I’m setting up a Deadline render queue at a University and am working on the issue of user access to a network share where the rendered output will end up.
There is a file share for render outputs with read access to a group named ALLSTUDENT containing all of the students. They log into a workstation, connect to the NAS and create a folder with a name matching their username. The permissions on “Creator Owner” give full control over all subfolders and files which means that when students create a folder, they have full control over it, and other students can see that their folder exists (from the ALLSTUDENT permissions), but don’t have permission to open the folder and see what is inside.
The Deadline program runs on a server as a domain user account “render-client” and this user also has full control over the render output share allowing it to create files in the student directories. The problem is that once a file has been created, it is owned by render-client and the students don’t have permission to view, copy, or delete the output.
This is definitely a Windows NTFS permissions question, rather than a Deadline question. But I’m curious to know how any of the other Deadline administrators were able to find a solution.
I’m not sure how Windows ownership on creation works. In the Linux world, I’d make a group both are a member of and make sure the umask setting for the Slave allows group access to the files created.
Is there a deny rule on modification for the “render-client” group? I’ll bump one of my co-workers to see if his AD kung fu is stronger than my own.
I didn’t have any deny rules. I went round and round in circles over the weekend and ended up contacting another University to see how they did it.

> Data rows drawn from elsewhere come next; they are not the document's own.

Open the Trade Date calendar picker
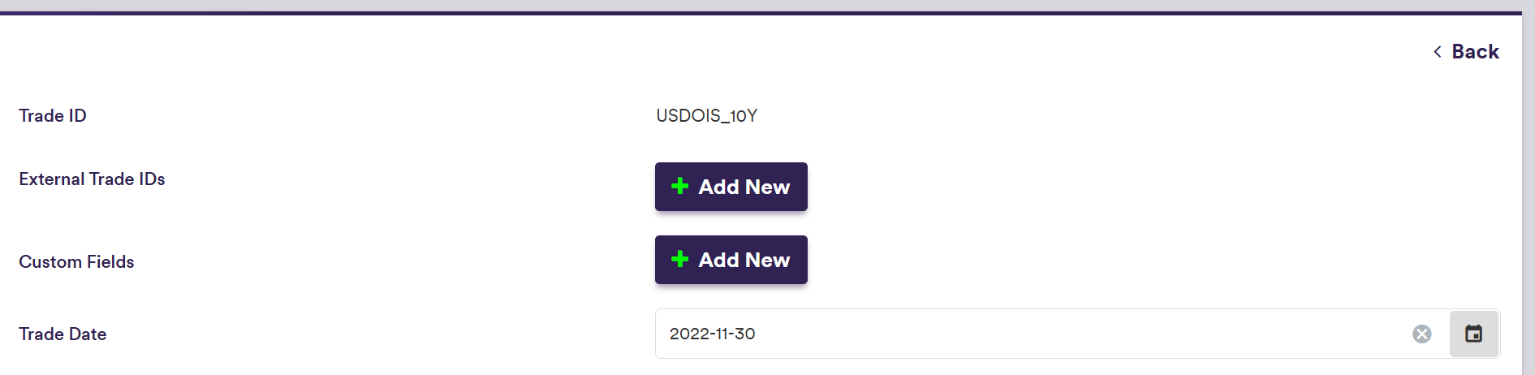Image resolution: width=1535 pixels, height=375 pixels. coord(1473,334)
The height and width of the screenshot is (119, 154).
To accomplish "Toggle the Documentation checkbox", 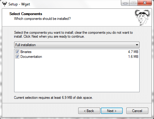I will click(x=17, y=57).
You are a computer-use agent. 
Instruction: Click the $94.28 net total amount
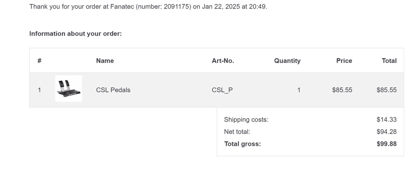click(x=387, y=132)
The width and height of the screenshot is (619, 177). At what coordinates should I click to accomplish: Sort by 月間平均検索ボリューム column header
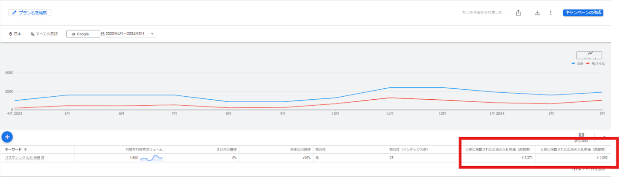tap(143, 150)
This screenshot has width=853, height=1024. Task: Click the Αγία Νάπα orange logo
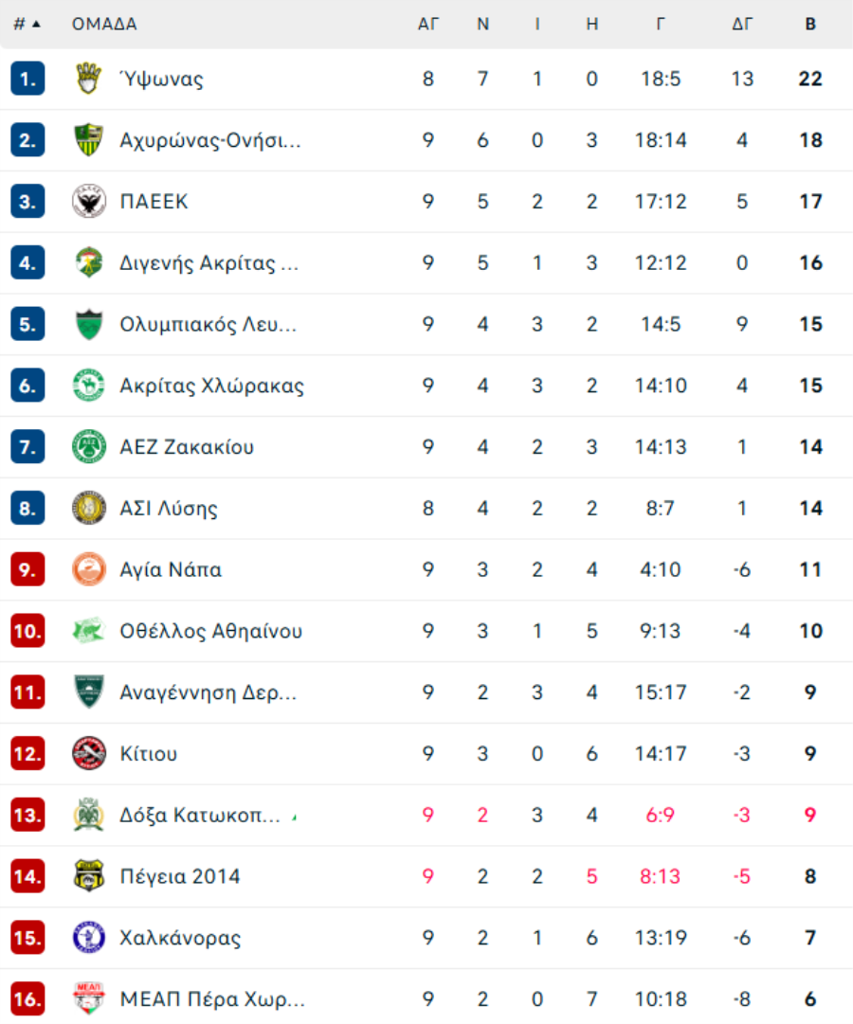pos(89,569)
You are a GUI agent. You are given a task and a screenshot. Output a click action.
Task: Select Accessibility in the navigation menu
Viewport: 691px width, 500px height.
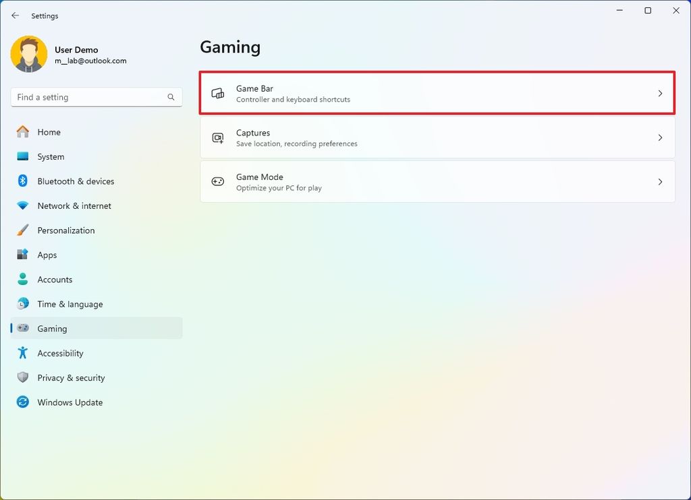60,353
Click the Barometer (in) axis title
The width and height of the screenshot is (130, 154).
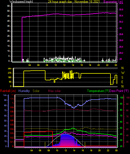point(113,2)
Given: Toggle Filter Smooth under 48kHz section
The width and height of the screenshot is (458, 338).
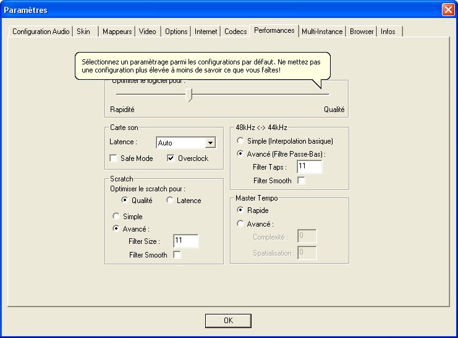Looking at the screenshot, I should click(x=302, y=181).
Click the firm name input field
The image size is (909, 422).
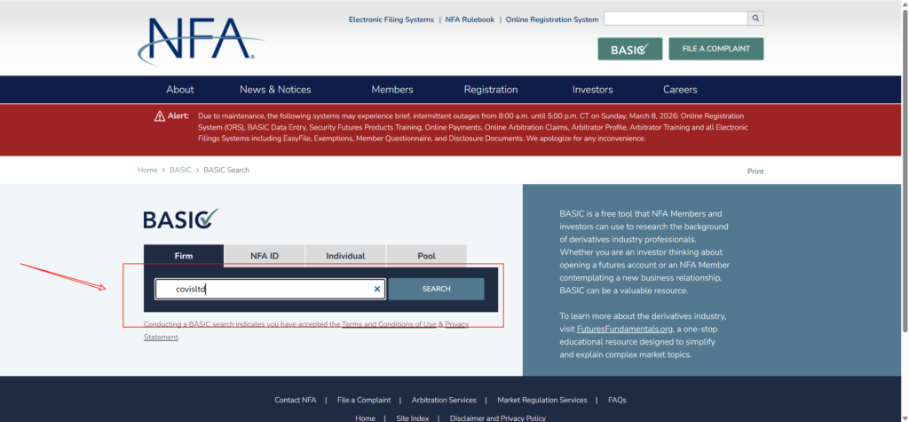coord(266,289)
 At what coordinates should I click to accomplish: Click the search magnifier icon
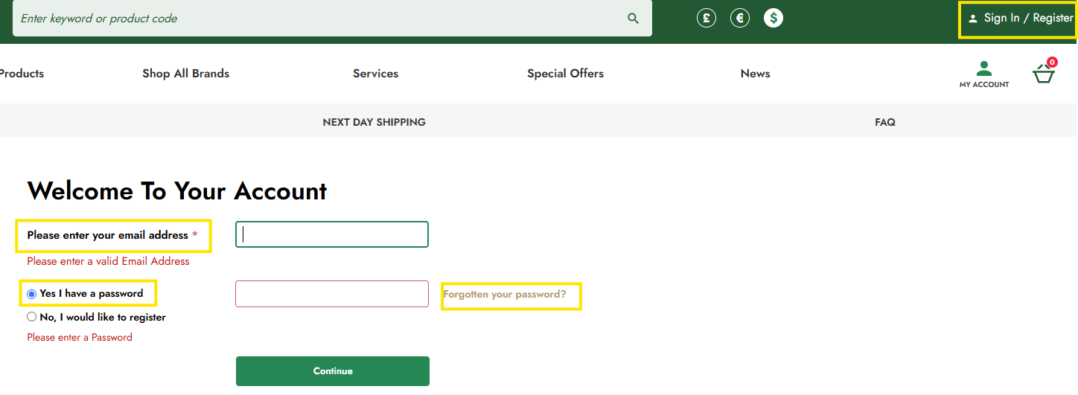[634, 19]
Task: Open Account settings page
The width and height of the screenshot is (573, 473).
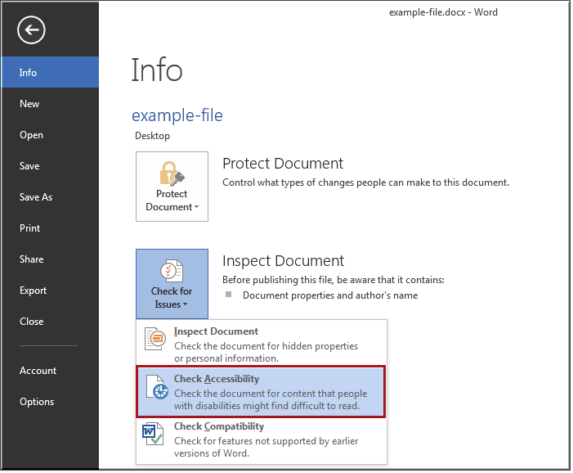Action: 38,371
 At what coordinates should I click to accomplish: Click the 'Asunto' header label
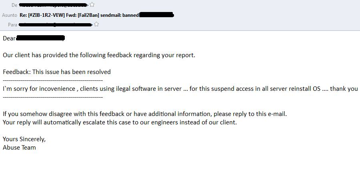(x=10, y=15)
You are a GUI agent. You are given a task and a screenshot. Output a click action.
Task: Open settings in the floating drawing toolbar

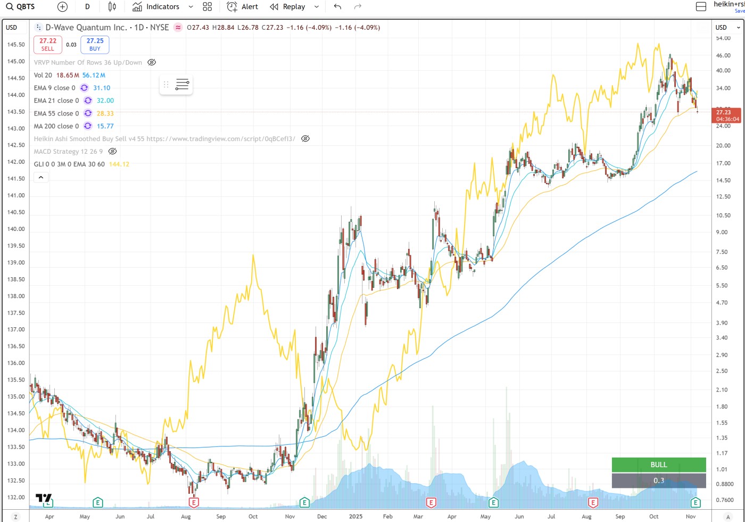point(182,85)
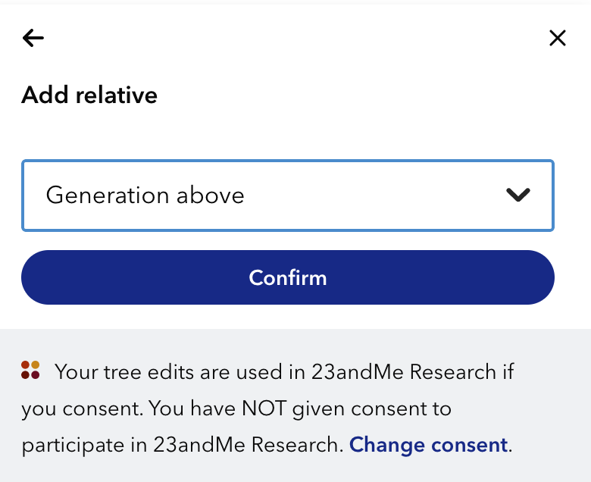
Task: Click '23andMe Research' on the notice's first line
Action: coord(403,371)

The other University’s method was to remove the “CreatorOwner” permission and give the end-users (students) modify access to the Output folder, charging them with the responsibility to not mess around with other student’s projects.
I’m a bit wary of putting that much trust in the students, but I suppose giving them that responsibility isn’t a bad thing. They can have that freedom and if they abuse it, then the folder auditing will clear up any foul play and the administration can punish them.
For what its worth, that’s how I run our system at this school too - open permissions. I know that at least a few professional studios run like this as well.
I don’t know if you have the budget to enable snapshots, but it is worth it. How much space you would need for that depends on how long your students need to keep their data in their directory.